[jira] [Commented] (PHOENIX-7253) Perf improvement for non-full scan queries on large table

Daniel Wong (Jira) Tue, 05 Mar 2024 00:37:17 -0800


    [ 
https://issues.apache.org/jira/browse/PHOENIX-7253?page=com.atlassian.jira.plugin.system.issuetabpanels:comment-tabpanel&focusedCommentId=17823491#comment-17823491
 ]


Daniel Wong commented on PHOENIX-7253:
--------------------------------------

I found some of my notes:

Phoenix code doing this is a hack given HBase limitations... in 1.x there was 
no easy access to the hbase clients metadata cache and this method was used to 
kind of hackly get the cached values only as opposed to directly calling 
{{HConnection.getAllRegionLocations }}

This code path is being called from “{{{}getAllTableRegions.{}}} This is used 
when the Phoenix client wants/needs to update the region info for a hbase 
table. This could be done during scan generation or when a split/merge is 
detected.

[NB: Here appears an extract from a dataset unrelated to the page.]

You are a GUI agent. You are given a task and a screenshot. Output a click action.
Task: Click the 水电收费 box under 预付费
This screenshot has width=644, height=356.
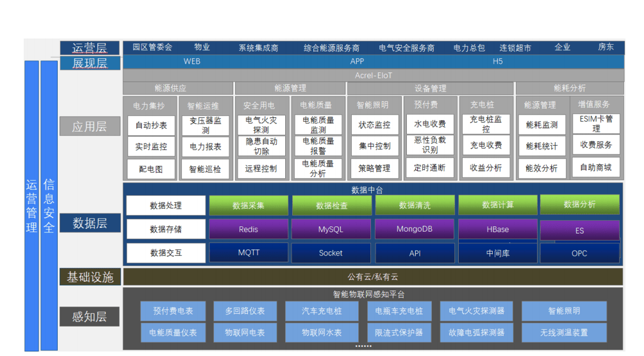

This method calls {{HConnection.getRegionLocation}} iteratively using 
one region at a time to find the next region. This is done so that this uses 
the cache in the HConnection itself rather than the 
HTable.getAllRegionLocations which appears to cause a MetaScan and re-cache on 
the HBase client of all the regions in the 1.x codebase. Where this can become 
an issue is if one region splits many scans may simultaneously call this method 
in overloading the client threads as well as possibly meta. Some protection so 
that a client can only call this from a single thread for a single table would 
improve this flow greatly. Whether this should be done inside of hbase itself 
or in phoenix is debatable but Phoenix is intending to use the HBase client 
cache rather than store its own cache of region boundaries.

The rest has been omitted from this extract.